MATERIAL SHOWN below:

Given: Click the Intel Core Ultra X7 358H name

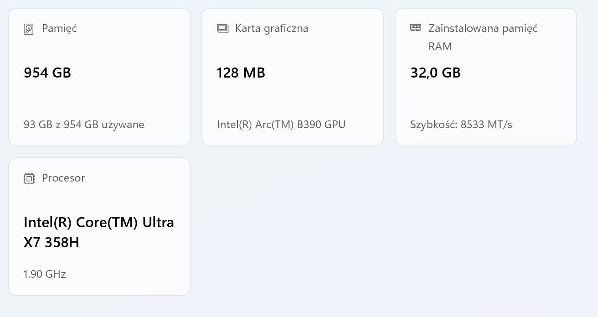Looking at the screenshot, I should [x=99, y=232].
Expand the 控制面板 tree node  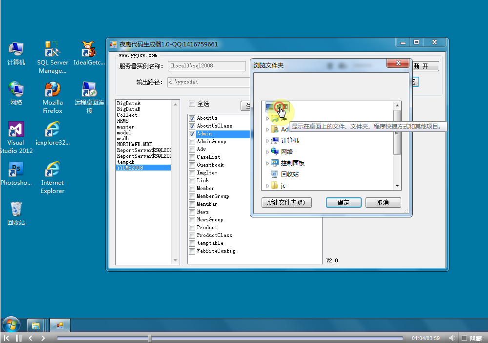click(x=267, y=163)
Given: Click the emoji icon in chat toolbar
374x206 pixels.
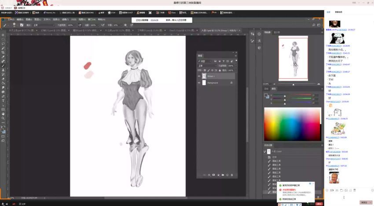Looking at the screenshot, I should pyautogui.click(x=327, y=190).
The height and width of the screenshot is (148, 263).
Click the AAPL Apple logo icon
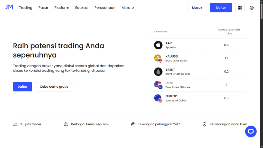coord(158,45)
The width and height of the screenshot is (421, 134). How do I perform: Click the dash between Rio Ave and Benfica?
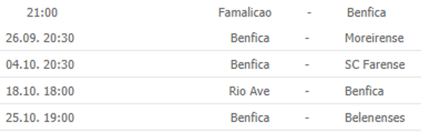[x=307, y=91]
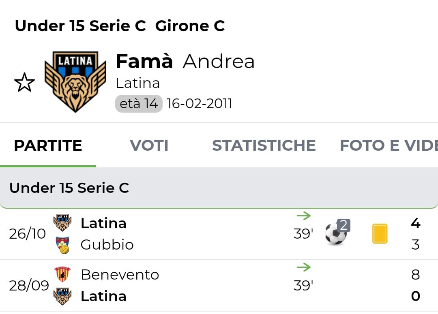Click the Latina logo in the 28/09 match

coord(62,296)
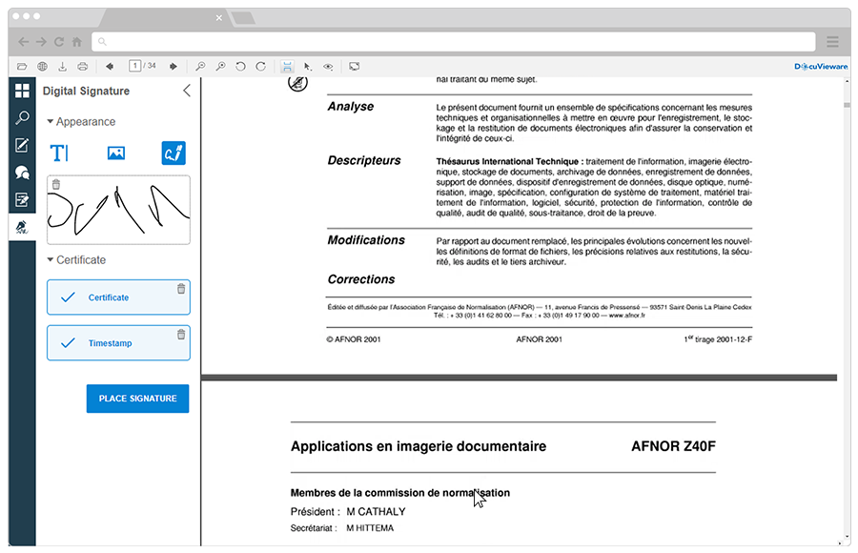Go to the next page

(x=172, y=65)
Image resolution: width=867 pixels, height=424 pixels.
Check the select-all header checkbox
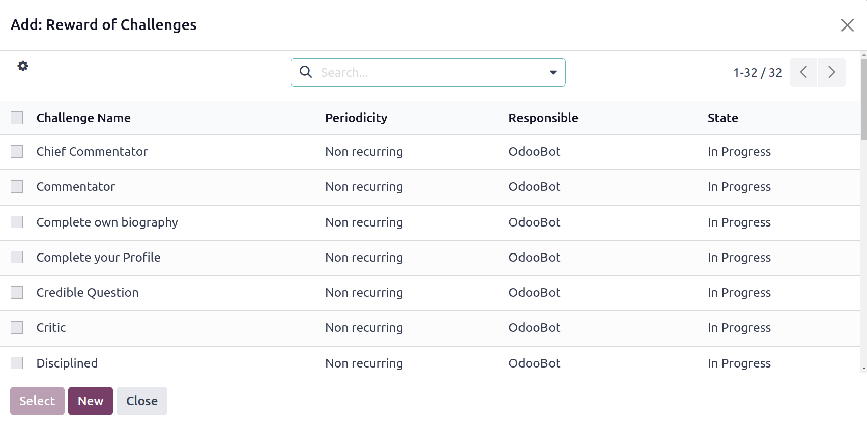click(x=17, y=118)
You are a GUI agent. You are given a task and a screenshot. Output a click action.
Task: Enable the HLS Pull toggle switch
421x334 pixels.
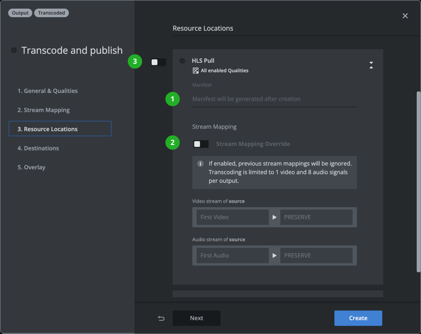[158, 62]
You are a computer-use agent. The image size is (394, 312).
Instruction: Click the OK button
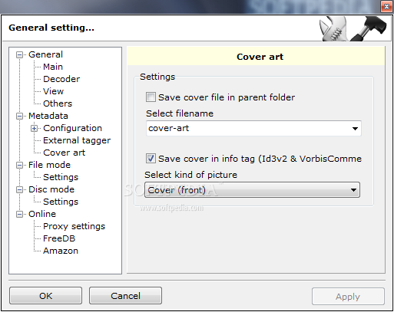click(x=46, y=296)
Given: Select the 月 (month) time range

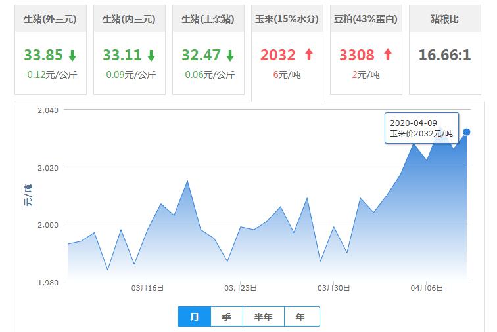Looking at the screenshot, I should (195, 317).
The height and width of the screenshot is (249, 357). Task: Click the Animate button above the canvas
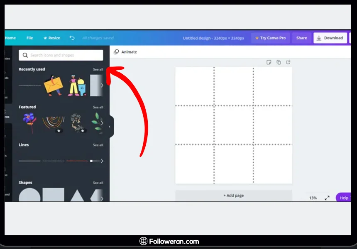pos(125,52)
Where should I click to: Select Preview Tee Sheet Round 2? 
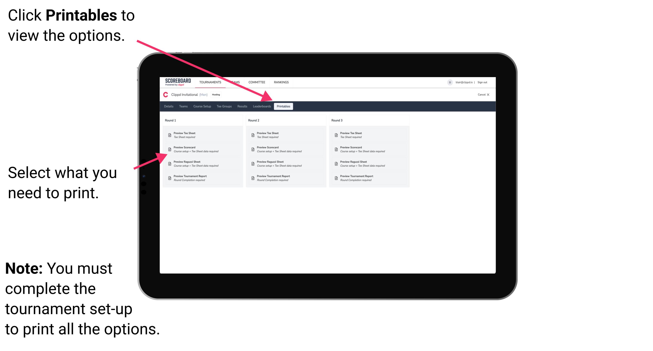click(x=283, y=135)
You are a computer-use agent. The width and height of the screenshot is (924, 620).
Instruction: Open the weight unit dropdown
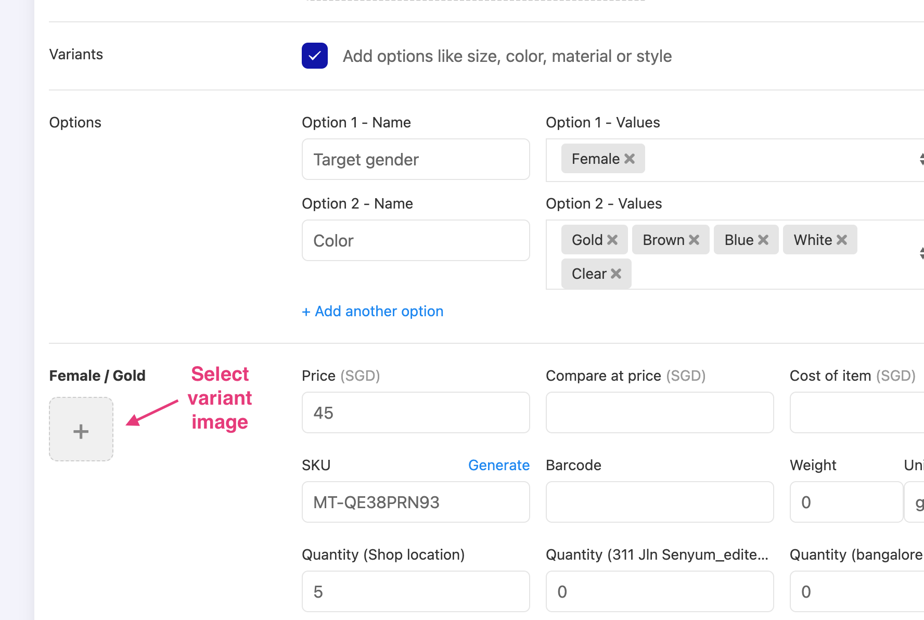[x=917, y=502]
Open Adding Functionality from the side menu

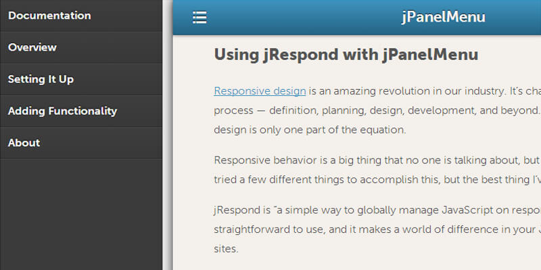(62, 111)
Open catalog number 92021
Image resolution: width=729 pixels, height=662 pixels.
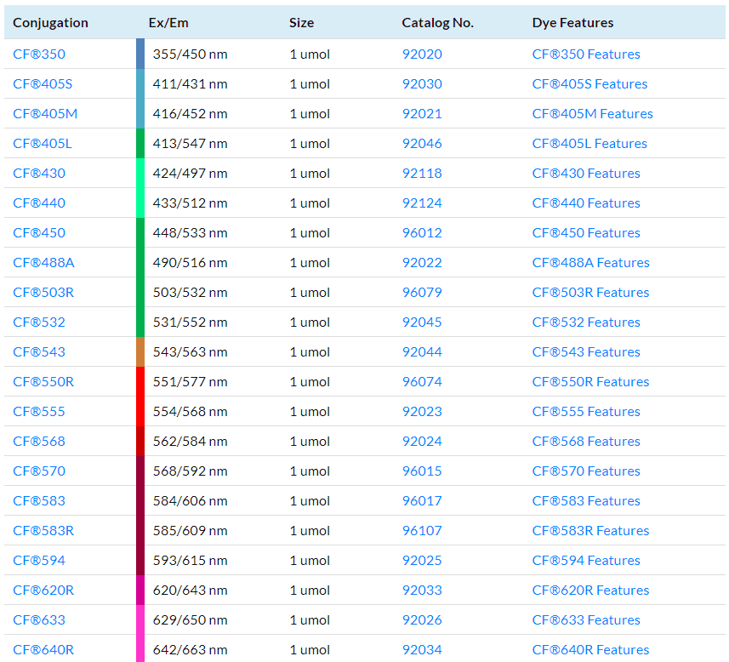(422, 113)
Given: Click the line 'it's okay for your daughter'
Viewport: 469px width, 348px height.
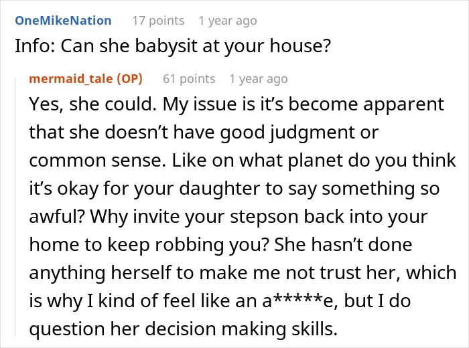Looking at the screenshot, I should [x=235, y=189].
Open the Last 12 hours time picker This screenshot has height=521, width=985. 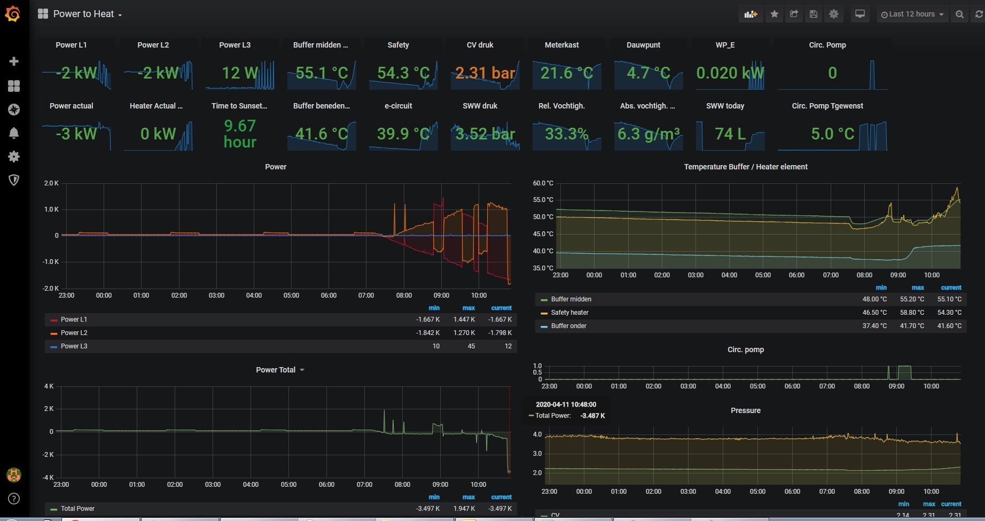point(912,14)
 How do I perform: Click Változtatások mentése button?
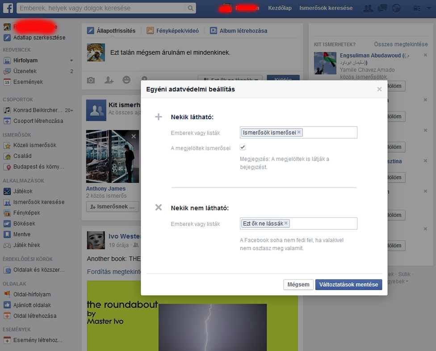(x=348, y=284)
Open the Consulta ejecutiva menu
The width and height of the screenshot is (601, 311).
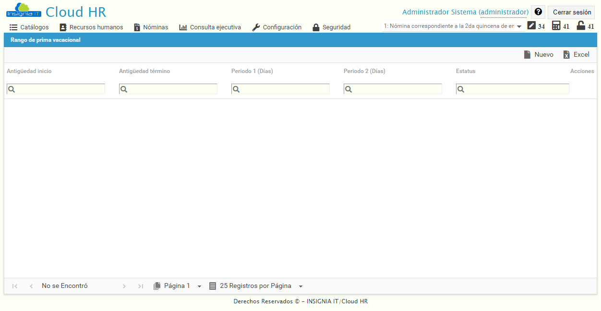[210, 27]
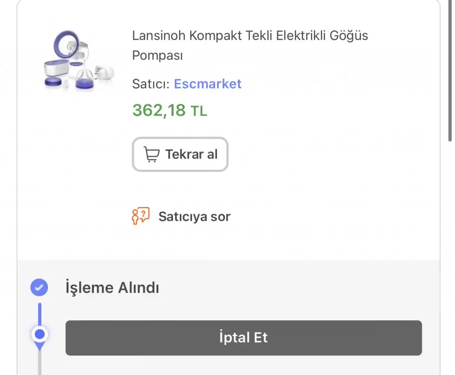Viewport: 455px width, 375px height.
Task: Select the current step circle on the timeline
Action: 40,334
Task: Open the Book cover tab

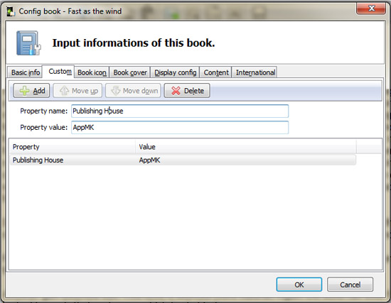Action: (130, 72)
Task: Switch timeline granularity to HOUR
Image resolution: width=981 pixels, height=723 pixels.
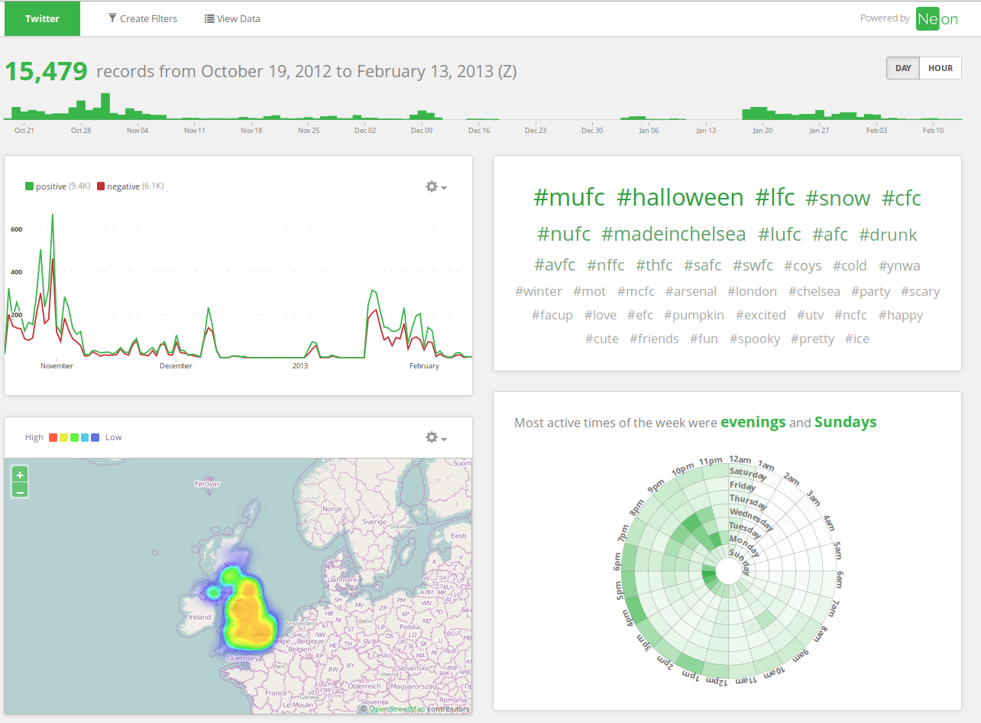Action: pos(941,68)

End of MATERIAL SHOWN.

WORK INSTRUCTIONS —
Look through the records and gather each line with the word "computer".

FINISHED EXERCISE —
You are a computer-use agent. The image size is (394, 312).
You are a computer-use agent. The width and height of the screenshot is (924, 620).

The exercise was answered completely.